Under 18 U.S.C. § 3624(c)(1), “[t]he Director of the Bureau of Prisons shall, to the extent practicable, ensure that a prisoner serving a term of imprisonment spends a portion of the final months of that term (not to exceed 12 months), under conditions that will afford that prisoner a reasonable opportunity to adjust and prepare for . . . reentry . . . into the community.” Such conditions may include a period of home confinement. 18 U.S.C. § 3624(c)(2). Prerelease custody determinations lie within the discretion of the BOP, which “has nearly exclusive jurisdiction” to place, house, transfer, and classify inmates. Beckley v. Miner, 125 Fed.Appx. 385, 389 (3d Cir. 2005) (citing United States v. Williams, 65 F.3d 301, 307 (2d Cir. 1995); and then citing 18 U.S.C. § 3621(b)); see also 18 U.S.C. § 3624(c)(4). Nevertheless, a sentencing court “may issue a non-binding, strictly advisory recommendation regarding placement,” which the BOP must consider when making its decision. United States v. Smith, No. 6:15-cr-00006-001, 2019 WL 4016211, at *3 (W.D. Va. Aug. 26, 2019) (citing United States v. Patterson, No. 2:00-cr-187, 2019 WL 127962, at *2 (E.D. Va. Jan. 8, 2019)); United States v. Kenney, No. 1:17-00195-004, 2020 WL 261237, at *1 (S.D. W.Va. Jan. 16, 2020) (“[T]he Second Chance Act . . . provides that, in designating the place of an inmate's imprisonment, the BOP shall consider ‘any statement by the [sentencing] court . . . recommending a type of penal or correctional facility as appropriate.'” (quoting 18 U.S.C. § 3621(b)(4)(B))).

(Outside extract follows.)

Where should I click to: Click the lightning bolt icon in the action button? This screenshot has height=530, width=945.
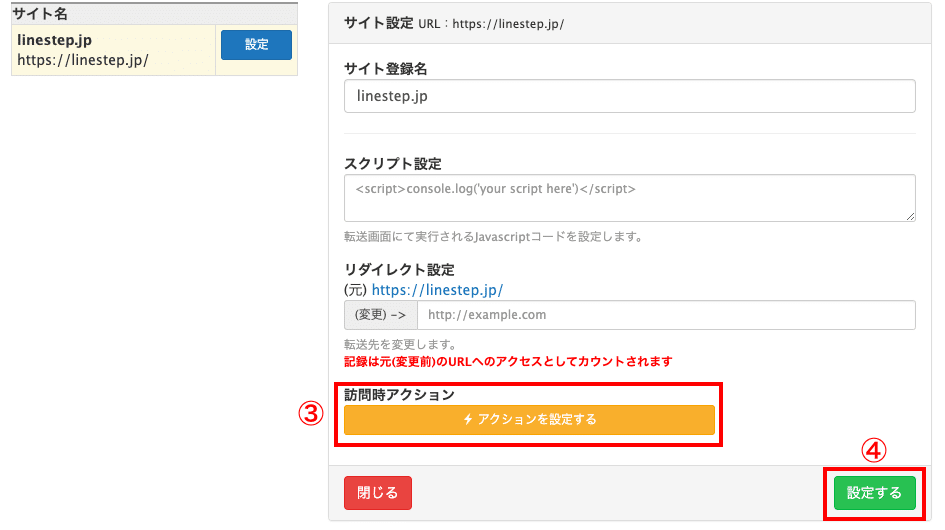point(468,420)
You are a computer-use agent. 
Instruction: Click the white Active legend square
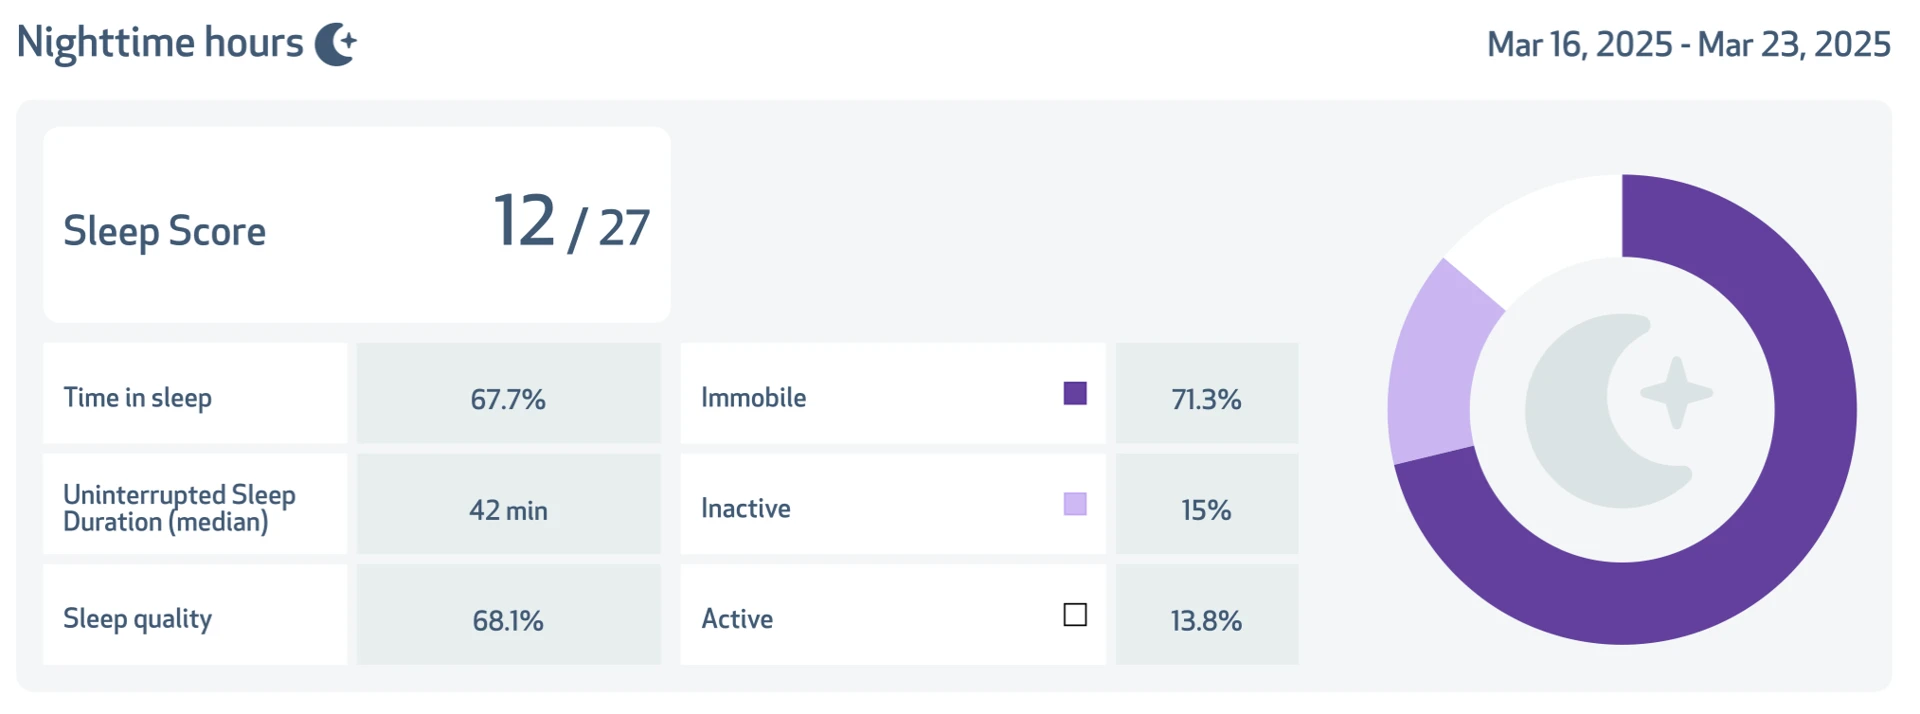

In this case, the court declines to issue the recommendation sought. I commend Ms. Miller for her efforts to become “a respectable part of [her] community” upon release. [ECF No. 96, at 8]. But as other courts have observed, the BOP is best positioned to make prerelease custody placements given its familiarity with incarcerated individuals. See, e.g., Smith, 2019 WL 4016211, at *3 (“The BOP has far more information about how Defendant has done and is doing, and how she will likely do in the future, than this Court does.”); Castle v. Brown, No. 5:21-cv-165, 2021 WL 4901712, at *2 (N.D. W.Va. Sept. 24, 2021) (contrasting the BOP, which “is familiar with the offender and his adjustment in prison, his current treatment needs, the available resources, and the other relevant considerations,” with the sentencing court, which “operates only on a case-by-case basis, based on dated information, and lacking the BOP's expertise in such matters” (internal citation and markings omitted)); cf. United States v. Jacko, No. 14-cr-98, 2019 WL 398829, at *3 (E.D. Wis. Jan. 31, 2019) (noting that the court, unlike the BOP, had “no information about how many other inmates are scheduled for release at the same time as this defendant, about their post-release needs, about the availability of RRCs” (emphasis in original)). The court is certain that the BOP will give serious and thoughtful consideration to Ms. Miller's placement request and stresses that the court's decision not to make a recommendation does not in any way reflect negatively on the propriety of Ms. Miller's placement at an RRC or in home confinement.
Ms. Miller's Motion for Recommendation Regarding RRC and/or Home Confinement Placement [ECF No. 96] is DENIED. The court DIRECTS the Clerk to send a copy of this Order to the defendant and counsel, the United States Attorney, the United States Probation Office, and the United States Marshal.